CTIA concerned about cognitive radio impact
The Cellular Telecommunications & Internet Association has urged the Federal Communications Commission to ensure that any rules it issues to govern the future development of cognitive radios adequately protect consumers. The CTIA was responding to a Notice of Proposed Rulemaking issued by the commission last month.
CTIA President and CEO Steve Largent said such radios potentially could create interference to “existing licensees upon which millions of American consumers already depend.”
“The FCC should consider the technical and economic feasibility of cognitive radios—and confirm through actual testing that they will not interfere with other consumer services—before adopting any final rules in this proceeding,” Largent said in a statement.
The FCC is seeking comment on how the commission can remove regulatory impediments to foster continued development and deployment of cognitive, or “smart” radios.
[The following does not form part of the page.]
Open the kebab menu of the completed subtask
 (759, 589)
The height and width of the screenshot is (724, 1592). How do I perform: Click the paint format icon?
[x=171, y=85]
Specifically, the commission wants input on whether it should allow licensed spectrum users to deploy smart radios in an effort to increase spectrum efficiency. The FCC also wants to know whether it should allow licensees to lease their spectrum access to third parties using the technology to open secondary spectrum markets.
Due to their innate intelligence, smart radios can determine whether certain transmissions are permissible and determine the optimal frequencies to use in order to avoid interference. They often can interpret and transmit signals in different formats or modulation schemes. They are seen as a way of utilizing spectrum more efficiently, because they are able to identify and use vacant spectrum channels.
Smart radios also are seen as a solution to interoperability issues that plague public-safety organizations, particularly first responders.
In other news, CTIA has named former board member and AirTouch executive Brian Kidney chief operating officer. Prior to joining CTIA, Kidney operated a San Francisco-based consulting firm. He served as AirTouch’s vice president of external affairs from 1994-2000.